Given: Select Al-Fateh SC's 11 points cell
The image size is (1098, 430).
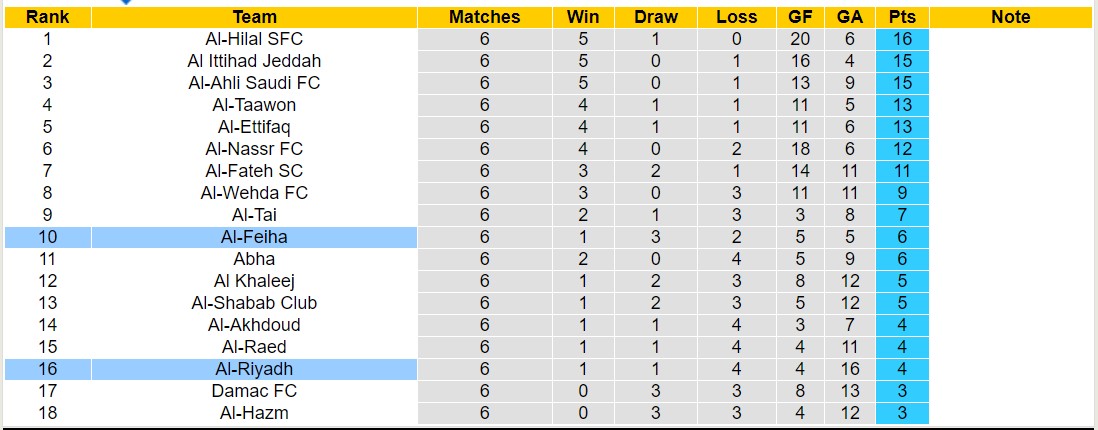Looking at the screenshot, I should tap(902, 171).
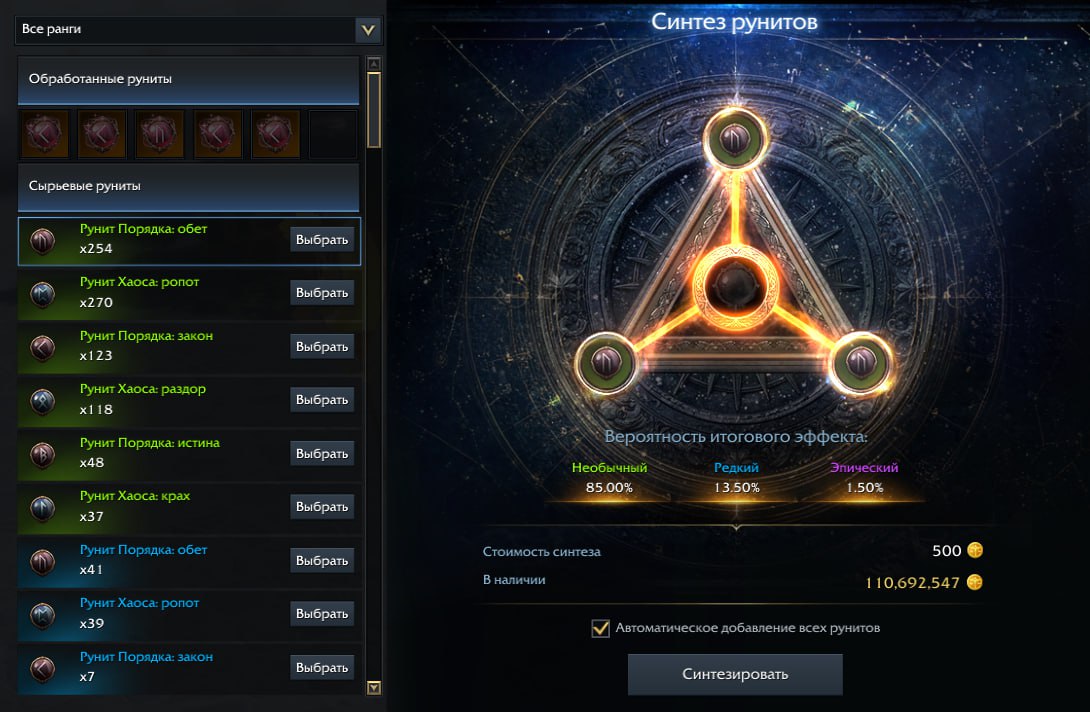Viewport: 1090px width, 712px height.
Task: Open the Все ранги dropdown
Action: click(198, 30)
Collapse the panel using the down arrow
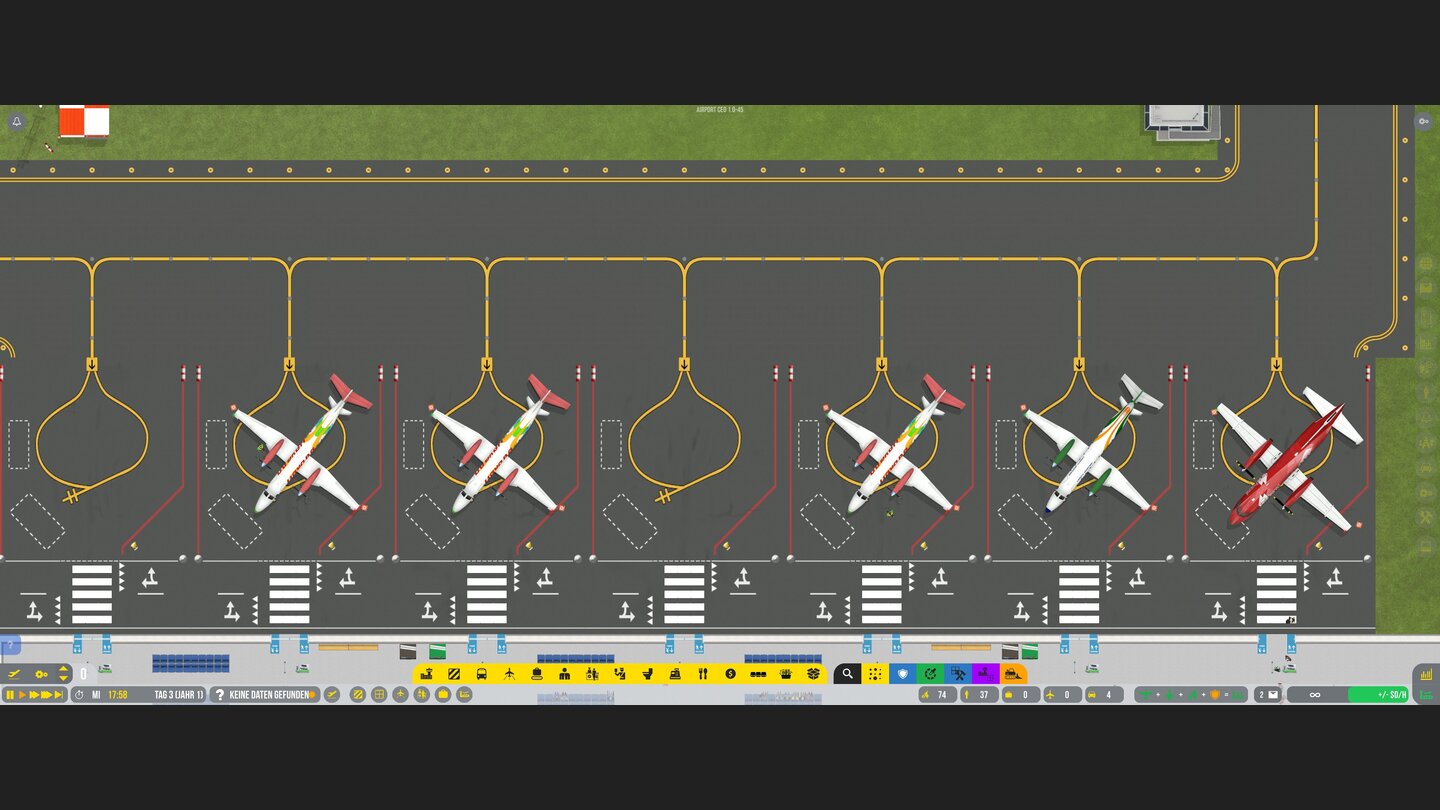Image resolution: width=1440 pixels, height=810 pixels. point(64,679)
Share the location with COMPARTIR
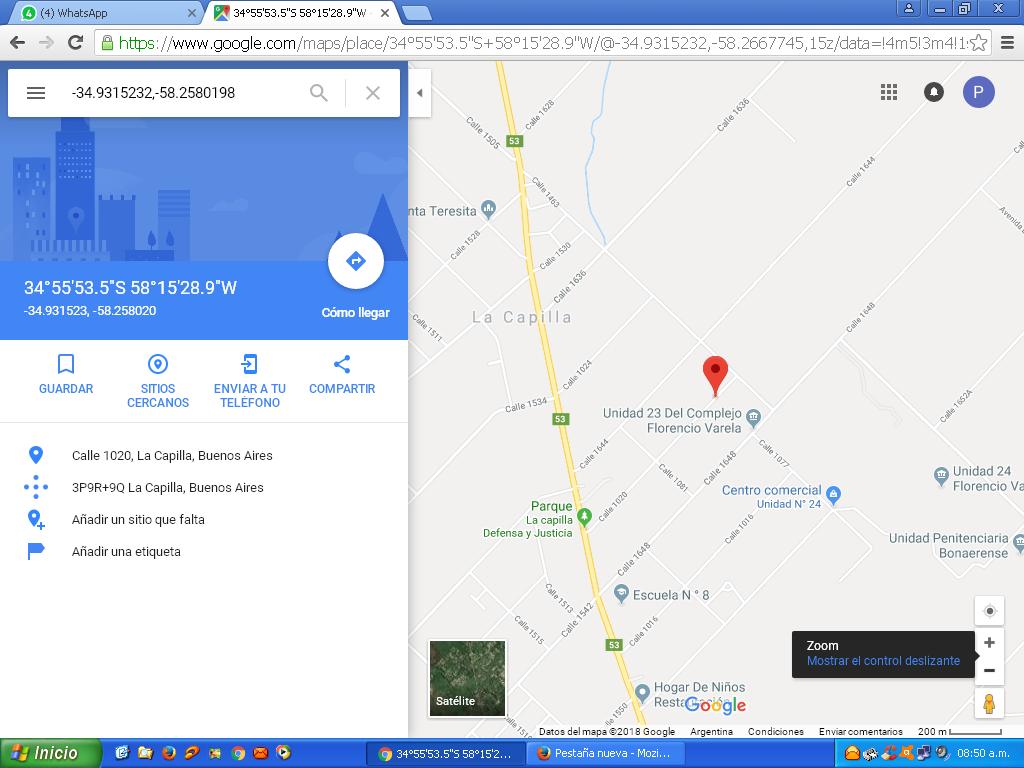The height and width of the screenshot is (768, 1024). [342, 375]
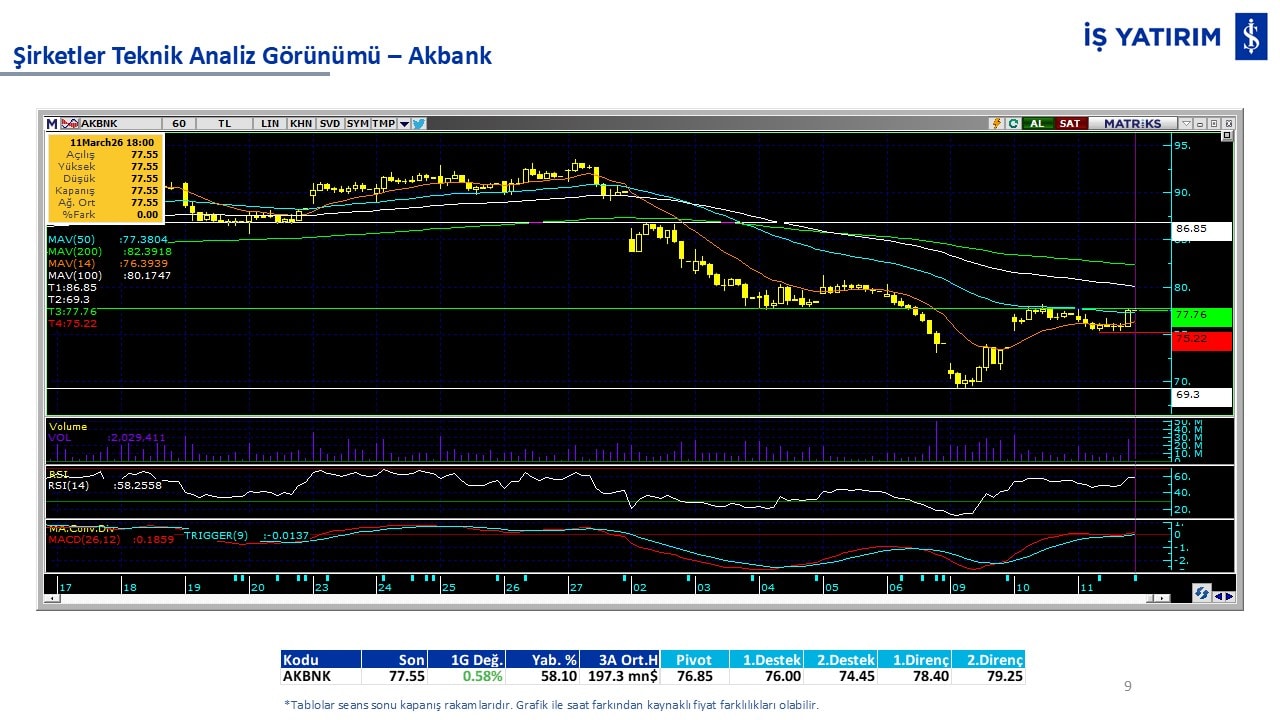
Task: Select the SYM toolbar item
Action: pyautogui.click(x=357, y=123)
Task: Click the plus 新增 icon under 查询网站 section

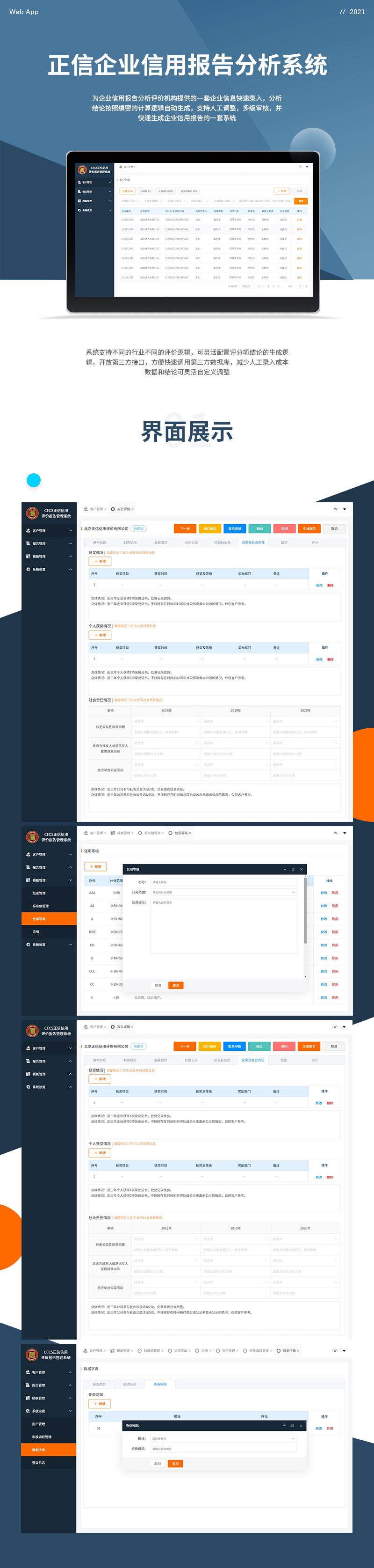Action: click(x=95, y=1404)
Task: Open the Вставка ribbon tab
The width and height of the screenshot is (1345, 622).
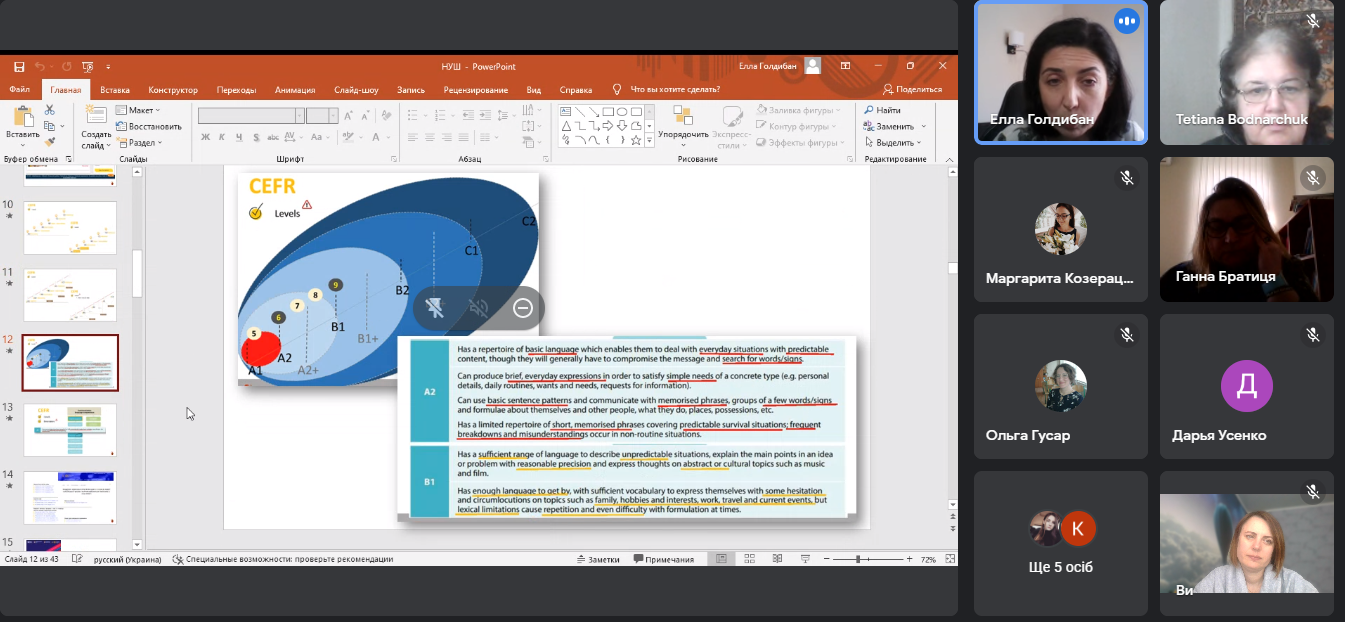Action: coord(115,89)
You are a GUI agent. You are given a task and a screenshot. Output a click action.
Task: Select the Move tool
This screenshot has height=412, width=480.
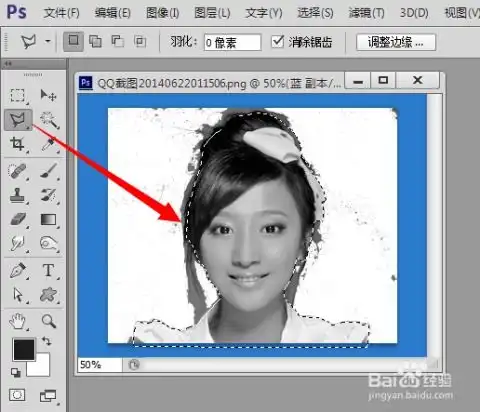pos(48,96)
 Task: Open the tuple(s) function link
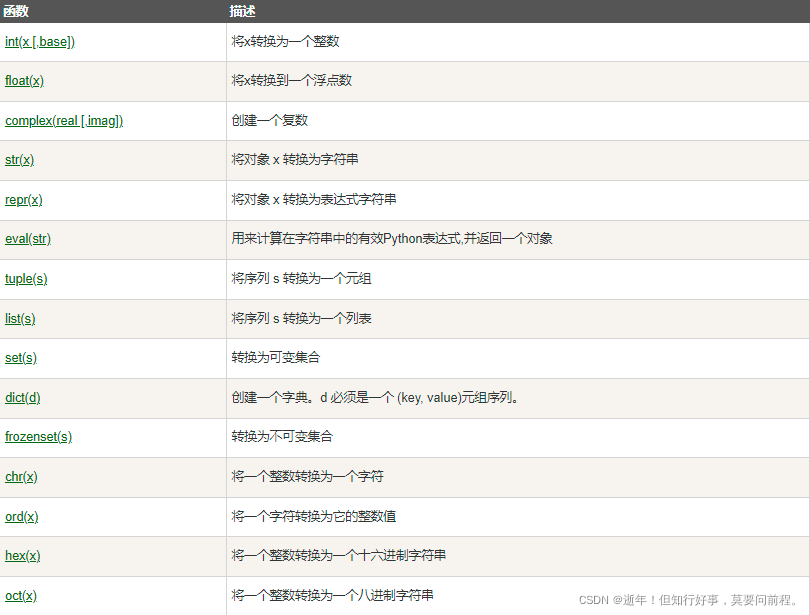(25, 279)
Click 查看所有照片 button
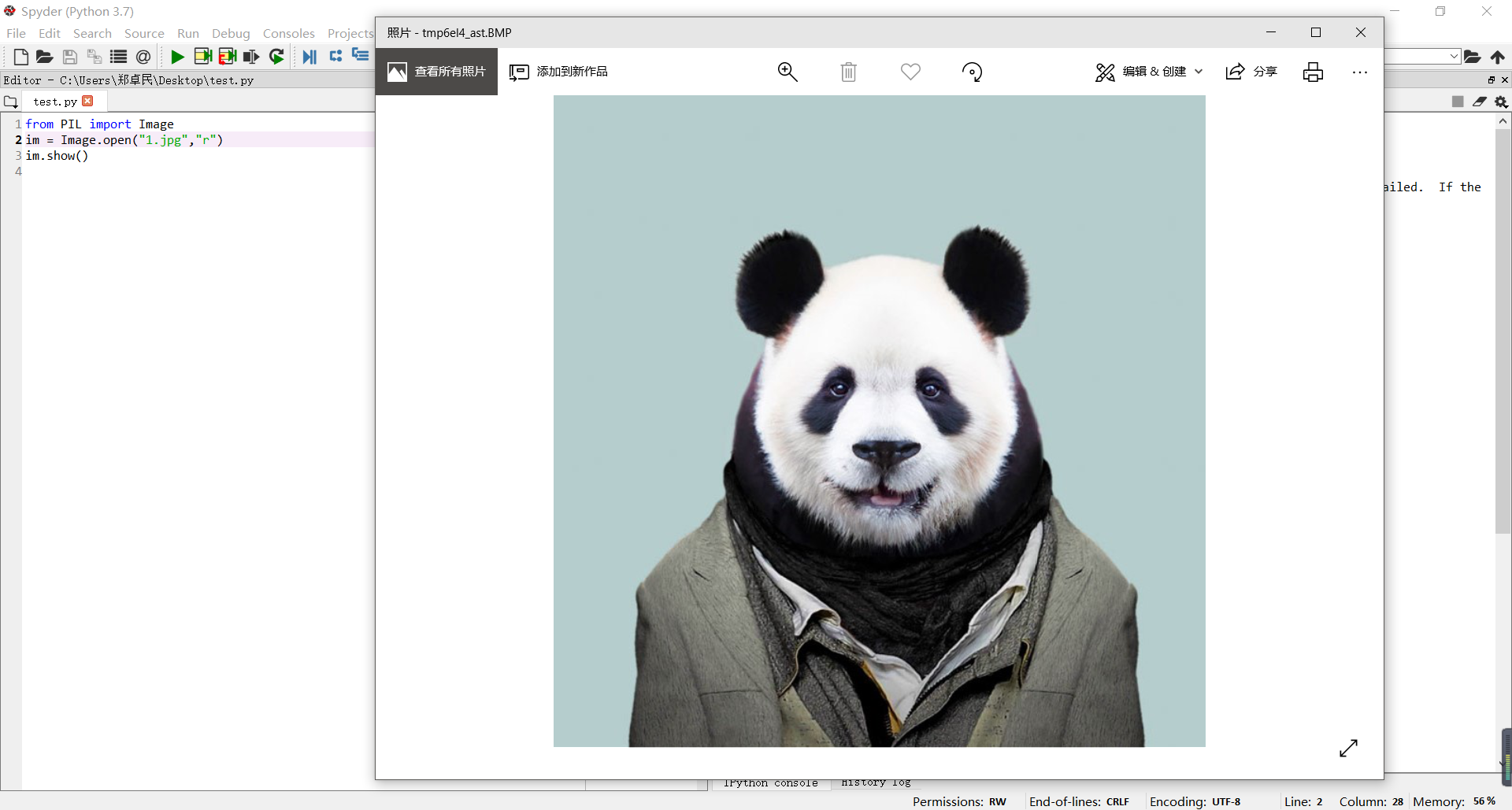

◆ ◆ ◆ ◆ ◆ ◆ ◆

[BRIEF]: Leave the pictures aside and transcribe only the lines from the one holding "Task: Open the tuple(s) function link" through the final line of the records above.

[RESULT OF THIS TASK]:
 Task: Open the tuple(s) function link
(25, 279)
Click 查看所有照片 button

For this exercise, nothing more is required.